_Set problem_. Copy the entries from the beginning up to and including the line with "coord(178,204)", switching "Dashboard" to "Overview" and keeping everything else the same.

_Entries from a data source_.
— Start —

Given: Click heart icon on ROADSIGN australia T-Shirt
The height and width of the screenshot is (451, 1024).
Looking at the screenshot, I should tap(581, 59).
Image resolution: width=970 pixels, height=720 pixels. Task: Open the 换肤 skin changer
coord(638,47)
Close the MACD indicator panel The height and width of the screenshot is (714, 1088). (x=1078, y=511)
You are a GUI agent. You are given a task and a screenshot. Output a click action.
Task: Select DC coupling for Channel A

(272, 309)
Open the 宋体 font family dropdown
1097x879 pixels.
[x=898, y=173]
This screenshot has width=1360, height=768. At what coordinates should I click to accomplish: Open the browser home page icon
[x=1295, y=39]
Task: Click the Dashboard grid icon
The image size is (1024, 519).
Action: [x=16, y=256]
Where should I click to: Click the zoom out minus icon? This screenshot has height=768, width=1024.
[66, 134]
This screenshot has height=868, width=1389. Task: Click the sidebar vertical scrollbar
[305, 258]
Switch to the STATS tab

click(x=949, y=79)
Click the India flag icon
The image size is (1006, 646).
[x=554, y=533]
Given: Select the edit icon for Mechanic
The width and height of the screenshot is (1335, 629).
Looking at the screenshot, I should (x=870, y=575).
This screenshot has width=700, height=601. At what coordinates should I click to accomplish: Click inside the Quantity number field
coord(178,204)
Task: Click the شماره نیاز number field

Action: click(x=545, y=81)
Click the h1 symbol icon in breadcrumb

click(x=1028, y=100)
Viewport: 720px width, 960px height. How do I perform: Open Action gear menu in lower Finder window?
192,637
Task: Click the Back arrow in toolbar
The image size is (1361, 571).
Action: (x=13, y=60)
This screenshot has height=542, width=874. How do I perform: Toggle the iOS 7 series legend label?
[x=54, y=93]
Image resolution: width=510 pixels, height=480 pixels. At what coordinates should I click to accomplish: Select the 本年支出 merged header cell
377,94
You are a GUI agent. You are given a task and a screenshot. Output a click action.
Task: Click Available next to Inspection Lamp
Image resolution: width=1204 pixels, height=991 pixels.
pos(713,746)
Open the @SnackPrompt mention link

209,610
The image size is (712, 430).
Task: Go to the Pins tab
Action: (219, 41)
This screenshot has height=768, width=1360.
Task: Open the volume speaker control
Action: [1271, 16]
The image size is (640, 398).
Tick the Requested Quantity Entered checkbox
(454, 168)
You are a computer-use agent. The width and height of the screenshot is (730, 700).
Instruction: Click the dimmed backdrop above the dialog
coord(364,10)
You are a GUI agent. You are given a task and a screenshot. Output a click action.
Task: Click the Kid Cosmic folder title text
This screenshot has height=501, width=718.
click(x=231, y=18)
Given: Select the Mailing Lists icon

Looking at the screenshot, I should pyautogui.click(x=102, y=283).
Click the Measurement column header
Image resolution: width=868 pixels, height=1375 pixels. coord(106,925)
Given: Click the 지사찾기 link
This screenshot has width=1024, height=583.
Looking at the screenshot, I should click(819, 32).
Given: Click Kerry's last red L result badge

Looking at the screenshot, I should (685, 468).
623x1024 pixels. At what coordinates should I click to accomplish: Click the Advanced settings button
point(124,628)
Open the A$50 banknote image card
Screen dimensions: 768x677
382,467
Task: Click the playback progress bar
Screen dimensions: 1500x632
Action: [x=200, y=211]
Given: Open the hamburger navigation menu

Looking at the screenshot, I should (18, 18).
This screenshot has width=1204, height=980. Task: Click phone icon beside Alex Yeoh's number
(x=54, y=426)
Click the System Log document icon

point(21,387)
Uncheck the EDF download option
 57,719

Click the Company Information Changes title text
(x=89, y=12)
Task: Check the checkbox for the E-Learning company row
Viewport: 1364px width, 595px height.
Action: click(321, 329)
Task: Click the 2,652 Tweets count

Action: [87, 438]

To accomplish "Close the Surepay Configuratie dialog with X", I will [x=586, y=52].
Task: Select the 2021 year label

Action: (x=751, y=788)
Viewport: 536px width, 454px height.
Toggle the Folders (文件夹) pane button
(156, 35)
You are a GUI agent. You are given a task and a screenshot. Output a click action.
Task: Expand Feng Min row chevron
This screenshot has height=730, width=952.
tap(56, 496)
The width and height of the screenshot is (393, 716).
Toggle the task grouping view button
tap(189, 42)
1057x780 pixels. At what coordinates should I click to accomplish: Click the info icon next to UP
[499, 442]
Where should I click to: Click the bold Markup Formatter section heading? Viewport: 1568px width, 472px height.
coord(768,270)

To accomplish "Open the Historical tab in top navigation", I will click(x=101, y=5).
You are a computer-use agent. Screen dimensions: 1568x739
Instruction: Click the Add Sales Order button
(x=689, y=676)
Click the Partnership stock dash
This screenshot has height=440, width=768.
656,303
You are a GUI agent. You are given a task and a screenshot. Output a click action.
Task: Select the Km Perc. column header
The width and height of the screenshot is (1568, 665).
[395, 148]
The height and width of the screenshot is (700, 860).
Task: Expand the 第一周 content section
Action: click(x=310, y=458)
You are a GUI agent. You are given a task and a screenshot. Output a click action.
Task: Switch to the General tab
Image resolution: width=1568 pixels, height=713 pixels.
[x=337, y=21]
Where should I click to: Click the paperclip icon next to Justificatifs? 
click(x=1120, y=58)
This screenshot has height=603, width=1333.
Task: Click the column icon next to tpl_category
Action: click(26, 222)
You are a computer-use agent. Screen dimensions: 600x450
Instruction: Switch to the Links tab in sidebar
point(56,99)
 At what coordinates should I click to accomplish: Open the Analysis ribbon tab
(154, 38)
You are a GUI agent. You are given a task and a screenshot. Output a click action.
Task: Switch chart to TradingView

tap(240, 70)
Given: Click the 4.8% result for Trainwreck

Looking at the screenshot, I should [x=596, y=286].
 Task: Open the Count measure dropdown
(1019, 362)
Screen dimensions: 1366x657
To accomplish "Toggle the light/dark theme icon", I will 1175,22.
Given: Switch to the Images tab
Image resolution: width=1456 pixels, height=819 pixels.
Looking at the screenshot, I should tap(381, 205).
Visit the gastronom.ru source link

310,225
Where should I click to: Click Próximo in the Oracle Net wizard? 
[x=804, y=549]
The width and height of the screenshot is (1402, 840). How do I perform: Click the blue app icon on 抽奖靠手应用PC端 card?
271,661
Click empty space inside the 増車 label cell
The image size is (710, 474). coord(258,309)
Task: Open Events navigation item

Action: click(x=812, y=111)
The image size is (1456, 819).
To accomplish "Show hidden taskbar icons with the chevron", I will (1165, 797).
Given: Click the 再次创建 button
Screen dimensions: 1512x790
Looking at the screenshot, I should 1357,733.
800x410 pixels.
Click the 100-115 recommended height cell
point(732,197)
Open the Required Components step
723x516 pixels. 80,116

— End —

_Result of this task_.
Given: Click heart icon on ROADSIGN australia T-Shirt
The height and width of the screenshot is (451, 1024).
Looking at the screenshot, I should tap(581, 59).
Image resolution: width=970 pixels, height=720 pixels. Task: Open the 换肤 skin changer
coord(638,47)
Close the MACD indicator panel The height and width of the screenshot is (714, 1088). (x=1078, y=511)
You are a GUI agent. You are given a task and a screenshot. Output a click action.
Task: Select DC coupling for Channel A

(272, 309)
Open the 宋体 font family dropdown
1097x879 pixels.
[x=898, y=173]
This screenshot has width=1360, height=768. At what coordinates should I click to accomplish: Open the browser home page icon
[x=1295, y=39]
Task: Click the Overview grid icon
The image size is (1024, 519).
Action: [x=16, y=256]
Where should I click to: Click the zoom out minus icon? This screenshot has height=768, width=1024.
[66, 134]
This screenshot has height=868, width=1389. Task: Click the sidebar vertical scrollbar
[305, 258]
Switch to the STATS tab

click(x=949, y=79)
Click the India flag icon
The image size is (1006, 646).
[x=554, y=533]
Given: Select the edit icon for Mechanic
The width and height of the screenshot is (1335, 629).
Looking at the screenshot, I should (x=870, y=575).
This screenshot has width=700, height=601. At what coordinates should I click to accomplish: Click inside the Quantity number field
coord(178,204)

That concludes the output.